• WHAT THE TASK ASKS: Check every line of the material for the word "match". Copy those that have it.

○ ○ ○

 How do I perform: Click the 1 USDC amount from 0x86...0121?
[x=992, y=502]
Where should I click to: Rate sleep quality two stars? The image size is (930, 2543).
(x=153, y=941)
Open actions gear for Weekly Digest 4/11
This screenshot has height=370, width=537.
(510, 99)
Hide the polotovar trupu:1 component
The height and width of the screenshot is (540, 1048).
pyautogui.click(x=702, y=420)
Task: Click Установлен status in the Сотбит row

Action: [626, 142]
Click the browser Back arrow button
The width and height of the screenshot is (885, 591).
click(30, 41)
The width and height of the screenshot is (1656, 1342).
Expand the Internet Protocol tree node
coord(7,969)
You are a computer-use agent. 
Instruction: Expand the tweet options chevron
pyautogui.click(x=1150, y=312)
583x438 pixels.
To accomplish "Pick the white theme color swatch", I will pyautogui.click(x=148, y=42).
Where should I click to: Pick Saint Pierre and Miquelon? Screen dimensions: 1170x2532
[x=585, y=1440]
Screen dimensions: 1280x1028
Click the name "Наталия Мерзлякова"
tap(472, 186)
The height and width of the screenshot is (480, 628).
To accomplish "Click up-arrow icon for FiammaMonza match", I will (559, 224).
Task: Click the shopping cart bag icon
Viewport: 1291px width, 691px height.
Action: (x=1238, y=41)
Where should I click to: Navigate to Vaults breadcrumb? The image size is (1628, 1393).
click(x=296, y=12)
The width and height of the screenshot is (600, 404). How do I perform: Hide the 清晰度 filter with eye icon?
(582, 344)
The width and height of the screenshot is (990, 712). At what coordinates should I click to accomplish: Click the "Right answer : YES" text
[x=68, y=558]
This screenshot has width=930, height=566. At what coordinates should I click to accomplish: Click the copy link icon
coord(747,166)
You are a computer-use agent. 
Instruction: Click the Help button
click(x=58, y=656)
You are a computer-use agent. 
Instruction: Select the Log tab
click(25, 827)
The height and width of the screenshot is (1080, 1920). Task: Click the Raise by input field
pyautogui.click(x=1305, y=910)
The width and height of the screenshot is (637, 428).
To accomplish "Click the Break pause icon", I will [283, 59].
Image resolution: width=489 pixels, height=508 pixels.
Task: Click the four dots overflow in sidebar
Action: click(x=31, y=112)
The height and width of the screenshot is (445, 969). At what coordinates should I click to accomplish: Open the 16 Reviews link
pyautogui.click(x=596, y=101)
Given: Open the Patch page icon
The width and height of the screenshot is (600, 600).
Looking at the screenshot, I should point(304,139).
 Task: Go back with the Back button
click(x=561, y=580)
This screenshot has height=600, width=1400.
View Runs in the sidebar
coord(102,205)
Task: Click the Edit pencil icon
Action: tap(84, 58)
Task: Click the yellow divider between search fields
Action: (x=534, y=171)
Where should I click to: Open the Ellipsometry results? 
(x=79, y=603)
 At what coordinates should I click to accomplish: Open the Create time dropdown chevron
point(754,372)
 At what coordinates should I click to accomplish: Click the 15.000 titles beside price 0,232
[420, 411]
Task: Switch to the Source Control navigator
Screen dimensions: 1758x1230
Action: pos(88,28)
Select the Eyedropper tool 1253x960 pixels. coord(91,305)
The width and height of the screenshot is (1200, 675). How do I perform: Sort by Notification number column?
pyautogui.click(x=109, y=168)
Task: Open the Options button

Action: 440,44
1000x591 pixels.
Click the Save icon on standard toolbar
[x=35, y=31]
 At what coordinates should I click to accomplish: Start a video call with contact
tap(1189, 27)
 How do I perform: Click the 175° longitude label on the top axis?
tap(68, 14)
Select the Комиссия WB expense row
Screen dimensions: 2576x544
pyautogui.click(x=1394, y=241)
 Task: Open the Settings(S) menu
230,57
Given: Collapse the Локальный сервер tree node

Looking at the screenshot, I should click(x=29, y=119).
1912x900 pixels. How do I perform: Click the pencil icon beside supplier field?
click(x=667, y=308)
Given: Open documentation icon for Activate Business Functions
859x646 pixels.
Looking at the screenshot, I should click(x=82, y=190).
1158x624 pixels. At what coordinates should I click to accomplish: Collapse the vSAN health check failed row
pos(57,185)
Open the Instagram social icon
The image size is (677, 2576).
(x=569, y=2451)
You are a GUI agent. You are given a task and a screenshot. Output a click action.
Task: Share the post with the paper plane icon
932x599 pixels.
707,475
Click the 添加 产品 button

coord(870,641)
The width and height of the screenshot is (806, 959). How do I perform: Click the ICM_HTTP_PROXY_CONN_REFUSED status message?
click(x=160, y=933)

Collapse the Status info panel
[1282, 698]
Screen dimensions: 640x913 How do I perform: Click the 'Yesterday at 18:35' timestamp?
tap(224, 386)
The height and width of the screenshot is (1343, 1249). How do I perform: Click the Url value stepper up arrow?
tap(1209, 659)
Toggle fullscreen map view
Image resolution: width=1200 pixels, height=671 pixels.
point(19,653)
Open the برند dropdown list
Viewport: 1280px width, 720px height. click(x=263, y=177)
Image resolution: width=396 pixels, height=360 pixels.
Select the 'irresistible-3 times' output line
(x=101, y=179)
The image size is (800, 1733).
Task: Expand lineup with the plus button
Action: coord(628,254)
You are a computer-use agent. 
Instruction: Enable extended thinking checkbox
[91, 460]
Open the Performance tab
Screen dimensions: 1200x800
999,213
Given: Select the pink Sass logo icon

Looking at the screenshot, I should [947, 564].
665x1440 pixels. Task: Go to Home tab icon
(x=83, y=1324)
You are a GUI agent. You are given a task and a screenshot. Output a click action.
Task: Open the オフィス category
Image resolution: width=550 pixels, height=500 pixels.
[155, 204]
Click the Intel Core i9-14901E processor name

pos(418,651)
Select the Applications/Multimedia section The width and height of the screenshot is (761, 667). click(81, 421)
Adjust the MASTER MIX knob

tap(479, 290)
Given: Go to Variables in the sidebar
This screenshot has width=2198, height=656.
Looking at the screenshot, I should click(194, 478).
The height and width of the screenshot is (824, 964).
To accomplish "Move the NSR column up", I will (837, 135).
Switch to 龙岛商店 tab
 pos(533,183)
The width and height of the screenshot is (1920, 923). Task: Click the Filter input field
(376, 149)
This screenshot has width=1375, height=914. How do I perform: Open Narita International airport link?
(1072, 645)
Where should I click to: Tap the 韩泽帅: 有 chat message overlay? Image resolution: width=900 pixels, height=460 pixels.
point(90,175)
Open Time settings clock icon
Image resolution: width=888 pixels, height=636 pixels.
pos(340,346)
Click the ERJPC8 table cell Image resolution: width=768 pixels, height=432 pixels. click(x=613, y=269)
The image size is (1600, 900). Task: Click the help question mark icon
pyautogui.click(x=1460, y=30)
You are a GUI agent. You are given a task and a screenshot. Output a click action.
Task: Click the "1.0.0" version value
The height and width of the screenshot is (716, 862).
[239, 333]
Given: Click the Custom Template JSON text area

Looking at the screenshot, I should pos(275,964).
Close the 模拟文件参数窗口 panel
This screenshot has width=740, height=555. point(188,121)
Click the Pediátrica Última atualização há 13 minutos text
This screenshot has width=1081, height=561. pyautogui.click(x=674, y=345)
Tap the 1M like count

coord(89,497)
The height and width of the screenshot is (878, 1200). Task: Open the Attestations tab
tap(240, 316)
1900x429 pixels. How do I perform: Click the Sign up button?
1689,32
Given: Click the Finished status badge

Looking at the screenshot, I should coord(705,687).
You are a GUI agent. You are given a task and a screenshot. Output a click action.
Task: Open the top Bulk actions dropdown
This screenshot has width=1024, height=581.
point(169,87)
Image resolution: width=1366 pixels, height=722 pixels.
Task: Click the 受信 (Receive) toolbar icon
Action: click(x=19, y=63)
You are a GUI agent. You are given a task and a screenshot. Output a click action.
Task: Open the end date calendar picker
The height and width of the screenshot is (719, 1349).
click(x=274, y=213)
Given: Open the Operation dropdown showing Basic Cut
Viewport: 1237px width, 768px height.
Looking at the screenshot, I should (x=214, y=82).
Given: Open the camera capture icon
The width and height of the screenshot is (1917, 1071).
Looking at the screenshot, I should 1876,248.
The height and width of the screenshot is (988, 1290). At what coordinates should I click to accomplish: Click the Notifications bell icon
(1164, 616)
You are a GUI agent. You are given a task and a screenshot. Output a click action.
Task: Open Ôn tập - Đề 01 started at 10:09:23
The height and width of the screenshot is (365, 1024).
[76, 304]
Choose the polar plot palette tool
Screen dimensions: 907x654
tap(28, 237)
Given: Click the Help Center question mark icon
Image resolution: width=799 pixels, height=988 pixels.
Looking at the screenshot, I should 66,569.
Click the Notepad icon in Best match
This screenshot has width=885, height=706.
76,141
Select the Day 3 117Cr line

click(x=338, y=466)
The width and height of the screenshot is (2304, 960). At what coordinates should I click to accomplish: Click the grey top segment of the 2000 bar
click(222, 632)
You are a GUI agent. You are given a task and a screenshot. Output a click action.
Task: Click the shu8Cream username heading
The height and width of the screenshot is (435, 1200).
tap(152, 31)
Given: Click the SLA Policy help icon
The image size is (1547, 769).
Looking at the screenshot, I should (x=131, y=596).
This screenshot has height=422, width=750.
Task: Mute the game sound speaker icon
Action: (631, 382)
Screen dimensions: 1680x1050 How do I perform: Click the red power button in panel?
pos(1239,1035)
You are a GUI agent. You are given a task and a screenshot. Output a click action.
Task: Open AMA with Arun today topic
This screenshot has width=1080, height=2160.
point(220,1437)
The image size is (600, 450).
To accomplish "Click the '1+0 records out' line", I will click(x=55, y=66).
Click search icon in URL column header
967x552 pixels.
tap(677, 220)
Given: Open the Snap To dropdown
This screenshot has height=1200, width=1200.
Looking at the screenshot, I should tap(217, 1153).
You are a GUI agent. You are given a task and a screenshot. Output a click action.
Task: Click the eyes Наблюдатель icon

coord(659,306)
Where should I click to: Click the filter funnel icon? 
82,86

○ ○ ○

• THE ANSWER:
To accomplish "Click up-arrow icon for FiammaMonza match", I will (559, 224).
Click the Notepad icon in Best match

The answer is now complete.